---- EXERCISE DATA

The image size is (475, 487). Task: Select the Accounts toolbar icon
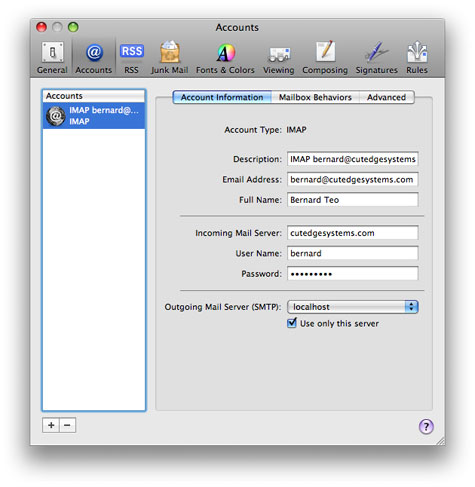pos(94,57)
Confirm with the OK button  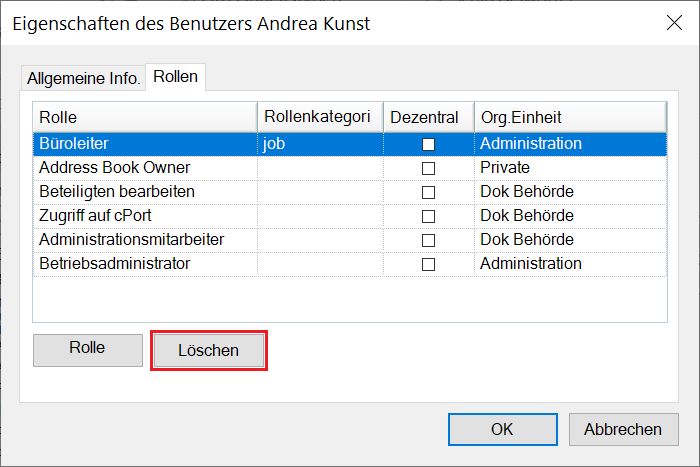click(x=502, y=429)
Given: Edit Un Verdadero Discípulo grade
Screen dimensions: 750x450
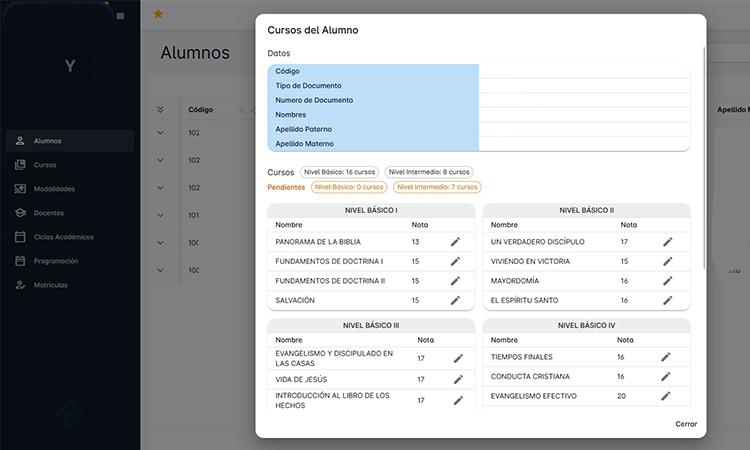Looking at the screenshot, I should point(667,242).
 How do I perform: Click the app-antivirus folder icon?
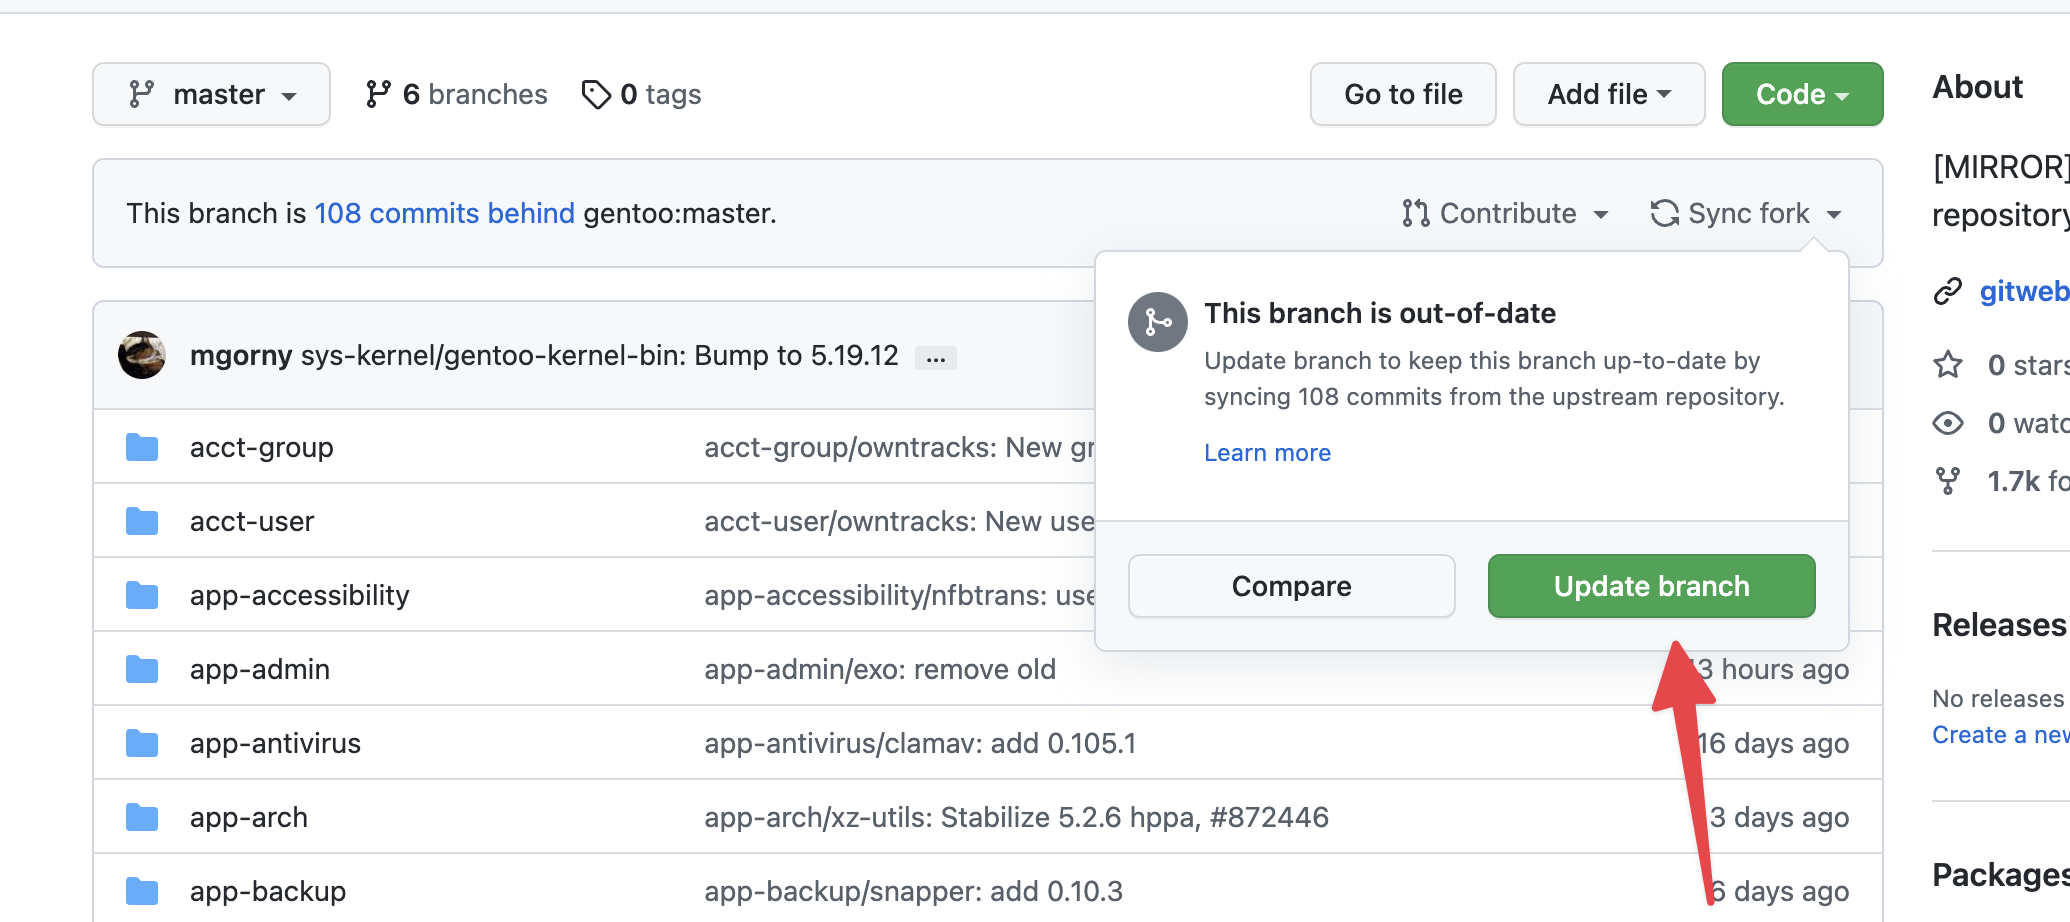pyautogui.click(x=142, y=743)
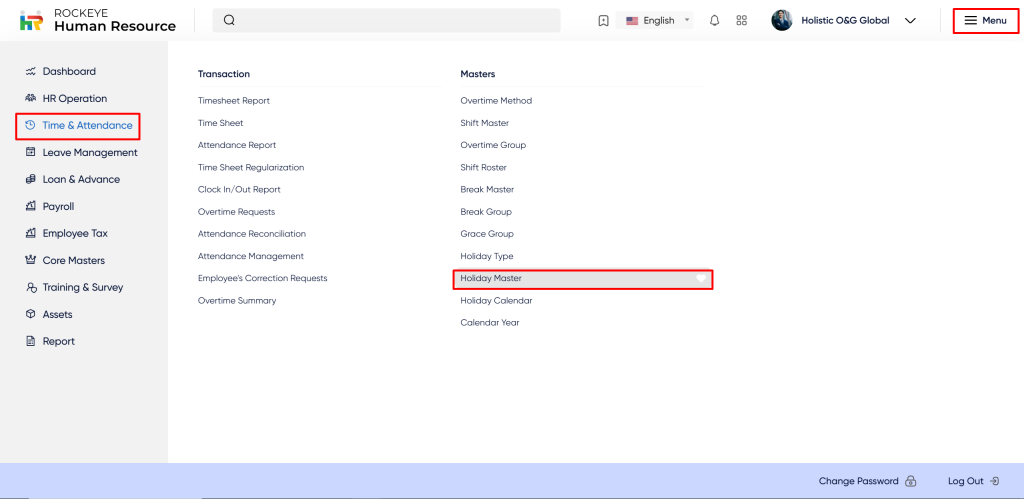Click the heart favorite icon on Holiday Master
The width and height of the screenshot is (1024, 499).
click(x=702, y=278)
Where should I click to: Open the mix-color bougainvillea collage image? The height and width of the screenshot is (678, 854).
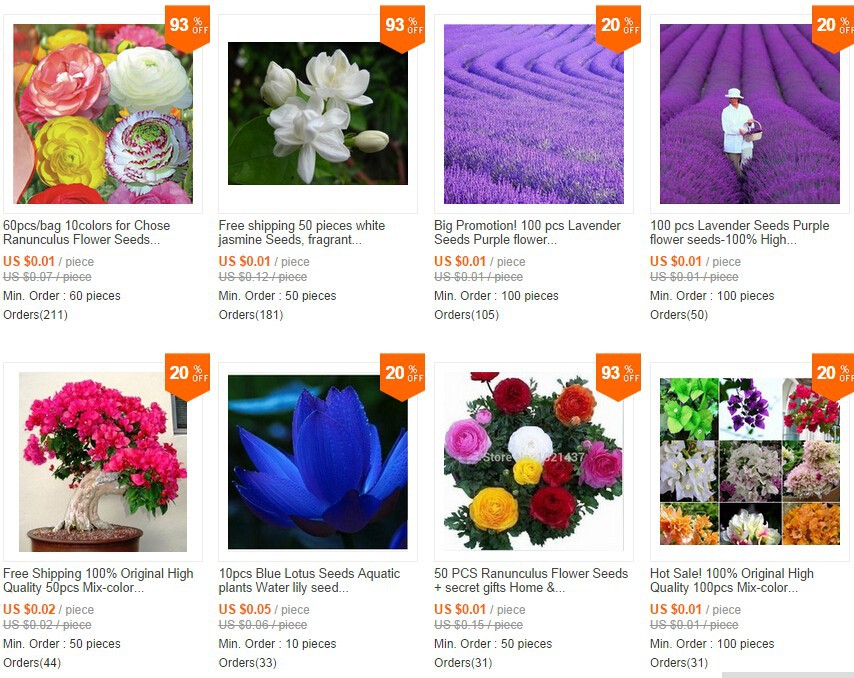[750, 462]
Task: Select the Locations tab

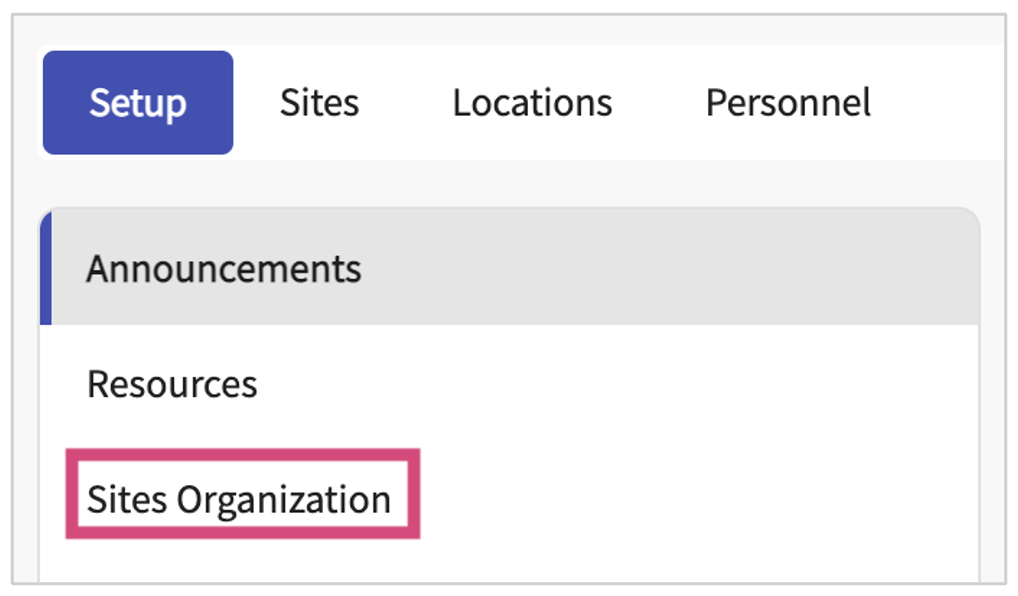Action: (x=532, y=103)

--------

WHAT YOU WILL DO —
Could you set down, exactly as written, every line from the one with "How do I perform: Click" to the end of the data, both ends included? Leave out the pictures.

ANSWER FOR THE TASK —
 How do I perform: Click the app-antivirus folder icon?
pyautogui.click(x=142, y=743)
Click the heart favorite icon on Holiday Master
The width and height of the screenshot is (1024, 499).
click(x=702, y=278)
Where should I click to: Open the mix-color bougainvillea collage image? The height and width of the screenshot is (678, 854).
[750, 462]
Task: Select the Locations tab

Action: (x=532, y=103)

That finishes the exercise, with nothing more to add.